LE MOSCHE, the flies.


Interesting point on some of those hooks. I don’t ever recall seeing them up turned like that before.

It seems they’ve taken (as have I in flies I’ve created) inspiration from a variety of sources and I’d guess they’re likely effective.

Are they flies? Are they kebari? Are they both? I guess that’s for each to decide on their own. Regardless, I’m sure they fish well.

The flies with hooks with the turned inward tips look to me like circle hooks. I’ve mostly seen them used in larger sized hooks for bait fishing. More specifically for salt water fishing.

However, an internet search for - circle hooks for flies, or circle hooks for trout flies. Turns up quite a few results. Many were again made on larger hooks for flies for big salt water fish. But there were also many smaller ones likes these.

From the featherandfluoro dot com website in S. Africa, for what they call - poly-nymphing.

And on flyandfin blogspot

Circle hooks are claimed to provide easier hook sets, almost automatic hook set, due to the angled tip. However, I read mixed opinions about them. Some bait fishermen report more fish die from being gut hooked with them, and the hooks difficult to remove. Other websites say circle hooks reduce gut hooks. Hard to know who to believe. Yet the following website reports - circle hook flies are good for catching not keeping. But while that author starts off writing about the introduction of smaller circle hooks being a benefit. As you read on the smaller circle hooks are size 2/0.

Oddly in the search results for - circle hooks trout flies. There were also several results for - hookless flies.

Maybe an idea that didn’t work or find customers. The Moffitt Angling system referenced above seems to be kaput.

Anyway, the articles about hookless flies, reminds me of the forum thread about the Mystery of the Labyrinth Hook from almost a year ago. Fishing to get the take, but not actually hooking the fish. Similar to the Plains Indians idea of Counting Coup to gain the highest honor.

Or what this angler in Switzerland calls - Teasing.

I have fished circle hooks. I have used them both for my own usage and for using with my young nephews.
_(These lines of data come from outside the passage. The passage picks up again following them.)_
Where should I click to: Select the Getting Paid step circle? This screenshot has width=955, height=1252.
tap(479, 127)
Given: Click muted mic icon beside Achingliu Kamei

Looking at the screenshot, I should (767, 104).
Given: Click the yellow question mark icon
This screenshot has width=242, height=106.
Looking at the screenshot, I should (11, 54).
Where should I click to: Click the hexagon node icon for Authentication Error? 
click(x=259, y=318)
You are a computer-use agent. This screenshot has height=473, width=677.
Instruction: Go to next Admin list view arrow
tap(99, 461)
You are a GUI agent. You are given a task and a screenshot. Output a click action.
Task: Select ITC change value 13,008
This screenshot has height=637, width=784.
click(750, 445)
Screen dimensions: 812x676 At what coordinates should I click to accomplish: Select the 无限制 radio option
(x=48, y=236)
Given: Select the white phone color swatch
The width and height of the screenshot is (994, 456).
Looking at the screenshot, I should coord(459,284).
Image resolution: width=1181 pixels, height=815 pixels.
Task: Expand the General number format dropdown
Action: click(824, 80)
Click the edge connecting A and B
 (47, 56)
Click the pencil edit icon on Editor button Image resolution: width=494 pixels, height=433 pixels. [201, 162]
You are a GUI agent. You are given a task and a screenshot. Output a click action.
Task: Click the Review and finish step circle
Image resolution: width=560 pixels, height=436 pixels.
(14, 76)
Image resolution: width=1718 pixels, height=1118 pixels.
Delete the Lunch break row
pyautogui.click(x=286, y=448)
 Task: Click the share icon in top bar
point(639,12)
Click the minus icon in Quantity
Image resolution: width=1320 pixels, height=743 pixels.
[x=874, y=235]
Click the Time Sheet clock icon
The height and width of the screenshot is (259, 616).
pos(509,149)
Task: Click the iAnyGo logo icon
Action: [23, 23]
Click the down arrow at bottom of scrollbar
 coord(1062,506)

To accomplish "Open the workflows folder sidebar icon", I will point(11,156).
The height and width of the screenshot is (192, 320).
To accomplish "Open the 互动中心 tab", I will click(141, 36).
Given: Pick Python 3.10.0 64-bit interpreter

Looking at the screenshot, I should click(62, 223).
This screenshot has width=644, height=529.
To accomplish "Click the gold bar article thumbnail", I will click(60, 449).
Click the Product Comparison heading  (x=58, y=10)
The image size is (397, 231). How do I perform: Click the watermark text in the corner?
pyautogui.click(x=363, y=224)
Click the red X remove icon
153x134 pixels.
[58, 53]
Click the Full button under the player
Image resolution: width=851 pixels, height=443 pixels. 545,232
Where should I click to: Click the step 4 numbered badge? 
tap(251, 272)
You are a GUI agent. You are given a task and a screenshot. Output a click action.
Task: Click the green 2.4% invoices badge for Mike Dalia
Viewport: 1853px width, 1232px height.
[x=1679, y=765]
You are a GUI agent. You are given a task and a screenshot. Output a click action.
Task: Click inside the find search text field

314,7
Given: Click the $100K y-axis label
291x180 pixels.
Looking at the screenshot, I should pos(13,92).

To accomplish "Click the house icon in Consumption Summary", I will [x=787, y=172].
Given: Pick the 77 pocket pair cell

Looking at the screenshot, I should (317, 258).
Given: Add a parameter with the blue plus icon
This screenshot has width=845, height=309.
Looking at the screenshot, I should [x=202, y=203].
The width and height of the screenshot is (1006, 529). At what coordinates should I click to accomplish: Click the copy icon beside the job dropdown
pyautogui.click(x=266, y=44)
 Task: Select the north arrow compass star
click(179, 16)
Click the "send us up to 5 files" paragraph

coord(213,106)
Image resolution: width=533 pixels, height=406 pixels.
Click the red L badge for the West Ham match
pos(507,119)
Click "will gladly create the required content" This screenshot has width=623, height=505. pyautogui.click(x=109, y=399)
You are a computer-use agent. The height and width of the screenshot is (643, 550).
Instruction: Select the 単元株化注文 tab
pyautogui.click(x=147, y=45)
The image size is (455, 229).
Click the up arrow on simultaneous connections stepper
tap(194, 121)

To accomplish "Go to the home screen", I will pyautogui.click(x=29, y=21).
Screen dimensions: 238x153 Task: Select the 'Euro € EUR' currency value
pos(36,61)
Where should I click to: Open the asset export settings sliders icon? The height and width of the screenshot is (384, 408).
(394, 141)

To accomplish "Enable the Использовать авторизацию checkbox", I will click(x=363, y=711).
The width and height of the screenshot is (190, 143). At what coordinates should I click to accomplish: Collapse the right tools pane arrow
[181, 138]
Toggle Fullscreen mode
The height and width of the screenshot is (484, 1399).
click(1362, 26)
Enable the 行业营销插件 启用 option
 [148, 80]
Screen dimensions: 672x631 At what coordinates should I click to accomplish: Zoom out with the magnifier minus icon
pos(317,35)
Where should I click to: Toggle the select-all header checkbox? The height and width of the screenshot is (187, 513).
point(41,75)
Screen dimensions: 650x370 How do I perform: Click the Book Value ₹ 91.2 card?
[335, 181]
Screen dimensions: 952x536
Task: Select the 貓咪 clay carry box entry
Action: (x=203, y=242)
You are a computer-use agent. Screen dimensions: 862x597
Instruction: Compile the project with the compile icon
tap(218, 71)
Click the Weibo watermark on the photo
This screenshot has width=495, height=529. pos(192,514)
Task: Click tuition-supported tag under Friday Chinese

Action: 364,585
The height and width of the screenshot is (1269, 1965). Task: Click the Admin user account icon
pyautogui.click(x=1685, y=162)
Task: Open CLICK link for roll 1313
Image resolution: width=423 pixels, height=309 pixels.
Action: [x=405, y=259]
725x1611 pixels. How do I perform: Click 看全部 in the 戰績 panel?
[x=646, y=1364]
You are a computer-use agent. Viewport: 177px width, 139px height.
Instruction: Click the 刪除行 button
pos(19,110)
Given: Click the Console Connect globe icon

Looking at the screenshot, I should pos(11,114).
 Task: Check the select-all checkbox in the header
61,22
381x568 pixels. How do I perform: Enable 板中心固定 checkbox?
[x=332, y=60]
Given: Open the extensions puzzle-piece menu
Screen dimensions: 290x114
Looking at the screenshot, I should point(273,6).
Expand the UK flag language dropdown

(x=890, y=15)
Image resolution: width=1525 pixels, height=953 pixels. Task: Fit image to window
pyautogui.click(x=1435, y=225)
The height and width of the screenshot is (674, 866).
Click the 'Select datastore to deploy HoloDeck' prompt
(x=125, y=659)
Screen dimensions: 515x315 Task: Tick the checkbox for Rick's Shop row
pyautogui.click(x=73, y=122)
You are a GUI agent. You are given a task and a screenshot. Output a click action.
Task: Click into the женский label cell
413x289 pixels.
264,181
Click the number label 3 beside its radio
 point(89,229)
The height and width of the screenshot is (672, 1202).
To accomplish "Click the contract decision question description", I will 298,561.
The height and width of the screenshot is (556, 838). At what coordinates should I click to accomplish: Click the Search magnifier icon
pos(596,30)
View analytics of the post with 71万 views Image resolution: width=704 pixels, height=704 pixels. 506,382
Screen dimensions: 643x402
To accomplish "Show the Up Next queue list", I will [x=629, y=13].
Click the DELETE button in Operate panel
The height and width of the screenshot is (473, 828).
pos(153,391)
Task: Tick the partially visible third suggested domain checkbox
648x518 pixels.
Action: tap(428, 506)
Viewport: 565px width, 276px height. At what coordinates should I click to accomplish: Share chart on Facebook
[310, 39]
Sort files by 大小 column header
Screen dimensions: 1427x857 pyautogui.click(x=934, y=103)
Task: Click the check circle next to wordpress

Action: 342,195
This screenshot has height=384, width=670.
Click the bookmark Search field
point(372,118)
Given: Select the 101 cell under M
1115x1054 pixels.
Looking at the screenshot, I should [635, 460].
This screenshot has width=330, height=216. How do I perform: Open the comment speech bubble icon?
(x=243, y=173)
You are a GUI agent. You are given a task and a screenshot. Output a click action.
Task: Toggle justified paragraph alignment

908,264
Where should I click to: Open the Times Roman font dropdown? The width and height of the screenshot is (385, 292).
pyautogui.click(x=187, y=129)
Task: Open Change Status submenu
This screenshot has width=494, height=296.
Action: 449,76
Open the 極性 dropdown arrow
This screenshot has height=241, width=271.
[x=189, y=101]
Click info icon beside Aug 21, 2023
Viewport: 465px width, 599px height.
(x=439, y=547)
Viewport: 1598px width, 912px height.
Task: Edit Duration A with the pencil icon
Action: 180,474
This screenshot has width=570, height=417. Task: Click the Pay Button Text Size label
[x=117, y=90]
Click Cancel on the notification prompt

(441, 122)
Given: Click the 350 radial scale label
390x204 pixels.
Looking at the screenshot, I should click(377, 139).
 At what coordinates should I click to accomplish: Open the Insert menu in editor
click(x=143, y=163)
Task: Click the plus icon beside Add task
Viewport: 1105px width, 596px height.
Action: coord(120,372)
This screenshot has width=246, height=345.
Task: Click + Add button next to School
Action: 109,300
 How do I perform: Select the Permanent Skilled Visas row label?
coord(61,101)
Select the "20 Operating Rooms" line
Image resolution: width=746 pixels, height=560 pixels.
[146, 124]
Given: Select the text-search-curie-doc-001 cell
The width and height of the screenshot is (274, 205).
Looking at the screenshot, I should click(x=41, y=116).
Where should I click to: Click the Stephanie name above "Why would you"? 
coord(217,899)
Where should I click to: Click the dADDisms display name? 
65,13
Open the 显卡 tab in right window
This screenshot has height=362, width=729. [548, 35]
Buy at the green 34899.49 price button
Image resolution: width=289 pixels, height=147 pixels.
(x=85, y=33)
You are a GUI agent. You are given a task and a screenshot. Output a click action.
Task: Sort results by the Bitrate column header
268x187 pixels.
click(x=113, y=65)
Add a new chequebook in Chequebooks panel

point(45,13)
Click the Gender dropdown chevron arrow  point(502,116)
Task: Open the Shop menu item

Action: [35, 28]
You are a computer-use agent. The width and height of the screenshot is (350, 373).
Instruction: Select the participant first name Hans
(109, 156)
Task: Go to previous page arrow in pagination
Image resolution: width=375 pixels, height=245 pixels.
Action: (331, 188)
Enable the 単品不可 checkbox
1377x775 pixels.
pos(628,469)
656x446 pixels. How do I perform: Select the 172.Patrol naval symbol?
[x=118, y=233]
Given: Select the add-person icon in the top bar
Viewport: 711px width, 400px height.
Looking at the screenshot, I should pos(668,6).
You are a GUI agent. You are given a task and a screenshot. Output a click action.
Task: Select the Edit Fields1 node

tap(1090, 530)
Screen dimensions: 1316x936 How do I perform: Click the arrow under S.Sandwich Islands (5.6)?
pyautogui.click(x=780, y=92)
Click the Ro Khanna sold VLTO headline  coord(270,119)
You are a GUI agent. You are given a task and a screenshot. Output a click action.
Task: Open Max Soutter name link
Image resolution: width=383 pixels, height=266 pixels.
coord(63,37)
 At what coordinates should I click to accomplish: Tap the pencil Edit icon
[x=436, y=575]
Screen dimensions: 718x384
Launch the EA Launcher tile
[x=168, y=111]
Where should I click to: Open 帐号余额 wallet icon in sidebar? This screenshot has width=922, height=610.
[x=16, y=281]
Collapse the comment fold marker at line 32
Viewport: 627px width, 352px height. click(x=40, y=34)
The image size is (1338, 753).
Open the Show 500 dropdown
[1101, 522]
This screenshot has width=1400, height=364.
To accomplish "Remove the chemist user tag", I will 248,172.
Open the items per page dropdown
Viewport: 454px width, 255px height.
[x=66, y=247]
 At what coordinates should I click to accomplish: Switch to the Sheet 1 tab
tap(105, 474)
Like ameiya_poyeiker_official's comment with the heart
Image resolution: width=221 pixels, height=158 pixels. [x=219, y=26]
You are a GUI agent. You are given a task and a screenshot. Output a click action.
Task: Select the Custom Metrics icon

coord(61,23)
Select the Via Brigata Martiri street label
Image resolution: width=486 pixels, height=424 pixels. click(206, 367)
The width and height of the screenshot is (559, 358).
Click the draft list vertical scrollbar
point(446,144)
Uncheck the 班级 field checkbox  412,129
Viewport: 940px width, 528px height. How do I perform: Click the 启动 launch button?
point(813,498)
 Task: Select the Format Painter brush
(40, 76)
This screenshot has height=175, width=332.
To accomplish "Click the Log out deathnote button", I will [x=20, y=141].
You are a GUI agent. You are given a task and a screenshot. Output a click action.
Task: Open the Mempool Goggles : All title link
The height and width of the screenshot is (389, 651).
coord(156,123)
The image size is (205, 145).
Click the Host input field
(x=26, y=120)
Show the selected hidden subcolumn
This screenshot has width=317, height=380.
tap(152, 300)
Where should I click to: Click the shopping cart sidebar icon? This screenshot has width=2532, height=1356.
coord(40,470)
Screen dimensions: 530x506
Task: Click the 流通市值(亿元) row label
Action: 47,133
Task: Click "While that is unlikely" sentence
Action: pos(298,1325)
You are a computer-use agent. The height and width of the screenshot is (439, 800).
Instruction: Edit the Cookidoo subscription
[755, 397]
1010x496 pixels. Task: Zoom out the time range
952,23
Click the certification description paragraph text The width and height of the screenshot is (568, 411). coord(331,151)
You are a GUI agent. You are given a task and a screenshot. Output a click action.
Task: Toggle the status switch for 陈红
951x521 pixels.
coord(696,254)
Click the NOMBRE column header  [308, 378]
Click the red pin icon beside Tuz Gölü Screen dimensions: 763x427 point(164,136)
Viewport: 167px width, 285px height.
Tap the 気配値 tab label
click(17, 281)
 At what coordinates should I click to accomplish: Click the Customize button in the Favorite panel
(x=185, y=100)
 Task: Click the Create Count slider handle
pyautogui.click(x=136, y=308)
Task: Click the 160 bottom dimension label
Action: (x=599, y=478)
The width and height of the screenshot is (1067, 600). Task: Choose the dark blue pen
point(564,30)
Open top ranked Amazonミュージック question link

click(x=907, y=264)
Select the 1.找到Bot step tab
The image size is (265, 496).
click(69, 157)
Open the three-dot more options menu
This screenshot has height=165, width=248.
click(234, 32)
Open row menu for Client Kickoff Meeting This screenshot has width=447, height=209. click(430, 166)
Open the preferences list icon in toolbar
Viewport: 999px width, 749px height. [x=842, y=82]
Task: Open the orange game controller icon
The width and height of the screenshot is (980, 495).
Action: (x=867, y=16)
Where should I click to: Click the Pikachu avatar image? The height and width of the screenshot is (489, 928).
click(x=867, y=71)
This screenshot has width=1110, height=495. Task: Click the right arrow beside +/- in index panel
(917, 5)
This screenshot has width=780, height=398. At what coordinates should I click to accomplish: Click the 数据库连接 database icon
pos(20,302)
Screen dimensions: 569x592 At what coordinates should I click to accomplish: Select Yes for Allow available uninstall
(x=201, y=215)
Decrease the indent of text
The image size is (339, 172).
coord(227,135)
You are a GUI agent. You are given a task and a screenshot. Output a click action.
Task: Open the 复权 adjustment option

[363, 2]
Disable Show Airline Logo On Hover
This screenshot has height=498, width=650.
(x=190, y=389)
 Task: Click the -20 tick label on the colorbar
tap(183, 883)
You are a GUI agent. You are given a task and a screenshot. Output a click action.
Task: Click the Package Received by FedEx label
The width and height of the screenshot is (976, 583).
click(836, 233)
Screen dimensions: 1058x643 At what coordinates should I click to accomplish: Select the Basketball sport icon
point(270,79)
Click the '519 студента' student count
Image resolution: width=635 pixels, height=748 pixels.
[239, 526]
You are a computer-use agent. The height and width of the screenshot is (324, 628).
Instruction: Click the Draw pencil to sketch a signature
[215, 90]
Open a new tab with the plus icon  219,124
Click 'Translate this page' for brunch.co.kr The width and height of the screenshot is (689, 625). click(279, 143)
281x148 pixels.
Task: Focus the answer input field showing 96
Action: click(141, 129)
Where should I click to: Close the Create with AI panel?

I can confirm you can still gut hook fish with them, as my nephews managed to.

They also can be difficult to re-program an angler’s response on strike. In order for the hook to do its work you can not set the hook, you need the fish to provide its own tension in order for it to set in the corner of its mouth.

I see circle hooks as a gimmic or not appropriate for most species. Technique can greatly reduce fatalities.

For me.
It is better to learn to set a regular hook at the right moment.
They are not appropriate for trout as a trout may spit the fly before it can engage.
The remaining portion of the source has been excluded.